Selected extract
Database storage structures

Last updated October 26, 2022

Database tables and indexes may be stored on disk in one of a number of forms, including ordered/unordered flat files, ISAM, heap files, hash buckets, or B+ trees. Each form has its own particular advantages and disadvantages. The most commonly used forms are B-trees and ISAM. Such forms or structures are one aspect of the overall schema used by a database engine to store information.

Unordered

Unordered storage typically stores the records in the order they are inserted. Such storage offers good insertion efficiency ( $O\left(1\right)$ ), but inefficient retrieval times ( $O\left(n\right)$ ). Typically these retrieval times are better, however, as most databases use indexes on the primary keys, resulting in retrieval times of $O\left(\log n\right)$ or $O\left(1\right)$ for keys that are the same as the database row offsets within the storage system.^{[ citation needed ]}

Ordered

Ordered storage typically stores the records in order and may have to rearrange or increase the file size when a new record is inserted, resulting in lower insertion efficiency. However, ordered storage provides more efficient retrieval as the records are pre-sorted, resulting in a complexity of $O\left(\log n\right)$ .^{[ citation needed ]}

Structured files

Heap files

Heap files are lists of unordered records of variable size. Although sharing a similar name, heap files are widely different from in-memory heaps. In-memory heaps are ordered, as opposed to heap files.

Simplest and most basic method
- insert efficient, with new records added at the end of the file, providing chronological order
- retrieval efficient when the handle to the memory is the address of the memory
- search inefficient, as searching has to be linear
- deletion is accomplished by marking selected records as "deleted"
- requires periodic reorganization if file is very volatile (changed frequently)
Advantages
- efficient for bulk loading data
- efficient for relatively small relations as indexing overheads are avoided
- efficient when retrievals involve large proportion of stored records
Disadvantages
- not efficient for selective retrieval using key values, especially if large
- sorting may be time-consuming
- not suitable for volatile tables

Hash buckets

Hash functions calculate the address of the page in which the record is to be stored based on one or more fields in the record
- hashing functions chosen to ensure that addresses are spread evenly across the address space
- ‘occupancy’ is generally 40% to 60% of the total file size
- unique address not guaranteed so collision detection and collision resolution mechanisms are required
Open addressing
Chained/unchained overflow
Pros and cons
- efficient for exact matches on key field
- not suitable for range retrieval, which requires sequential storage
- calculates where the record is stored based on fields in the record
- hash functions ensure even spread of data
- collisions are possible, so collision detection and restoration is required

B+ trees

These are the most commonly used in practice.

Time taken to access any record is the same because the same number of nodes is searched
Index is a full index so data file does not have to be ordered
Pros and cons
- versatile data structure – sequential as well as random access
- access is fast
- supports exact, range, part key and pattern matches efficiently.

Dataset content
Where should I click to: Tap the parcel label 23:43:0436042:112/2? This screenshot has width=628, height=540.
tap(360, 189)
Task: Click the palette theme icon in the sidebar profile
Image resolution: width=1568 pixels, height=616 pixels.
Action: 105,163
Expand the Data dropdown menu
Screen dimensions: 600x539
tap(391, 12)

What needs to be done
Copy out everything from "Last updated October" down to "to store information." in the page on database storage structures, switching "ISAM" to "indexed sequential access method". The entries have nothing to do with the page on database storage structures.

Solution below
Last updated October 26, 2022

Database tables and indexes may be stored on disk in one of a number of forms, including ordered/unordered flat files, indexed sequential access method, heap files, hash buckets, or B+ trees. Each form has its own particular advantages and disadvantages. The most commonly used forms are B-trees and indexed sequential access method. Such forms or structures are one aspect of the overall schema used by a database engine to store information.